In October 1834 The Times reported that:

“A hitherto unrecorded instance of the patronage which George IV, occasionally afforded to genius has just come forth in the memoir of the late N. T. Carrington, the author of the poem of Dartmoor. When it first appeared, in 1826, the monarch ordered his opinion of the poem to be transmitted to the author in the shape of a present of 50 guineas.”

That in modern day terms would represent a sum of about £3,250, not bad for a day’s work. Noel Carrington has two commemorations on Dartmoor, one is the topmost rock of the summit of the Dewerstone when the name, ‘Carrington’ has been incised.

 

About Tim Sandles

Tim Sandles is the founder of Legendary Dartmoor

2 comments

  1. Dear Legendary Dartmoor,

    I am at present preparing for a presentation part of which involves a few verses from Noel Carrington’s poems ‘Dartmoor’ and ‘The Banks of Tamar’, both of which are wonderful poems. I would like to know where you have obtained the information about Mr Carrington being giving 50 guineas from George the IV.
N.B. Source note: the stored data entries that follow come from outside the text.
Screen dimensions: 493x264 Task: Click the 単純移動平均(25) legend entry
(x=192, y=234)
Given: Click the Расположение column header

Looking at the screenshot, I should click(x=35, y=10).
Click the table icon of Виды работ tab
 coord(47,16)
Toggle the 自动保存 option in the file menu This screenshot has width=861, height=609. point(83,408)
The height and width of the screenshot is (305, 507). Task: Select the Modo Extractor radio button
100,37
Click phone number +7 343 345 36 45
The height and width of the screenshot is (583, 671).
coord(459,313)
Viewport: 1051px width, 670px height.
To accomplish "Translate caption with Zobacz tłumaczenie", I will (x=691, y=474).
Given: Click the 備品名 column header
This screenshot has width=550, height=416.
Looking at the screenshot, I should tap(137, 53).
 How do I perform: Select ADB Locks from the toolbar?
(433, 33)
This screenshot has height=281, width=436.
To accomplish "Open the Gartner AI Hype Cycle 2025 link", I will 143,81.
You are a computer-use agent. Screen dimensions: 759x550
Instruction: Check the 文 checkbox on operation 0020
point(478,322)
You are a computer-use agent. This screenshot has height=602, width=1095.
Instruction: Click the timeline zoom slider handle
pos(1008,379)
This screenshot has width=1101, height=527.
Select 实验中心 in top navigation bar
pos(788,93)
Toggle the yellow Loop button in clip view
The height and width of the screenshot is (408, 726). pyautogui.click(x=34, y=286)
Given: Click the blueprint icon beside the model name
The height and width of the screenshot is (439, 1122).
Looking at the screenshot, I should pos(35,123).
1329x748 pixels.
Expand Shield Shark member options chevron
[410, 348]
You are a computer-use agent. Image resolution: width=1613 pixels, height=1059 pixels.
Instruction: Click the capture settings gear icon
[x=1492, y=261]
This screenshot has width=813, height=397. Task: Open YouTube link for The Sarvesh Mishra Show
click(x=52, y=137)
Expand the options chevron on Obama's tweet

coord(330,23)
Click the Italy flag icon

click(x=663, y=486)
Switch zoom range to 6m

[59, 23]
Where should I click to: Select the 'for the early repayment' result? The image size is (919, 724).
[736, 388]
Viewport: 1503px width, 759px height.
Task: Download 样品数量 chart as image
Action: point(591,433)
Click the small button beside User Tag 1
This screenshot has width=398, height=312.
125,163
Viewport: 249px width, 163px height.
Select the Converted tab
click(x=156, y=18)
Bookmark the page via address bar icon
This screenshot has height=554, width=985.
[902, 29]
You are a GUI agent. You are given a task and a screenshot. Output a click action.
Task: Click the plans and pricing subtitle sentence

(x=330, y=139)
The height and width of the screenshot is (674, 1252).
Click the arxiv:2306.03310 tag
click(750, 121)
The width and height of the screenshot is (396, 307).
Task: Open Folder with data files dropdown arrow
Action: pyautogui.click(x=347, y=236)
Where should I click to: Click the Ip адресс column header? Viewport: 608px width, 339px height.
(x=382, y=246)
    I was under the impression that according to ‘Dartmoor, a descriptive poem’, part of the Bibliotheca Bodleiana, In a note I understand to be writting by Mr H. E. Carrington, The eldest son of the author;
    ‘The Royal Society of Literature offered a Premium of Fifty Guineas for the best poetical effusion on Dartmoor; and this sum was awarded to Mrs. Hermans, for her truly beautiful lines on that subject.’

    Knowing how well acquainted Mr Nicholas (Noel) Toms Carrington was with various notables and nobles of the day. Did the king at some point also pay Mr Carrington a similar sum of 50 guineas for his poem as a mark of his personal opinion? Would you have any informations that I could quote in my academic paper to this being the case. I am making this enquiry as the date of the original commission won by Mrs Hermans is the same year? It may be that both poems were entered for the same award?

    I hope you are able to help clarify this for my further studies and thank you in advance for the information that you have supplied about Mr Carrington and his final resting place. These are things that would have taken me a long time to discover. I have found it fascinating to discover the Mr N.T. Carrington is known as Nicholas or Noel and Toms or Thomas Carrington.

    Thank you for any and all the help you are able to give me.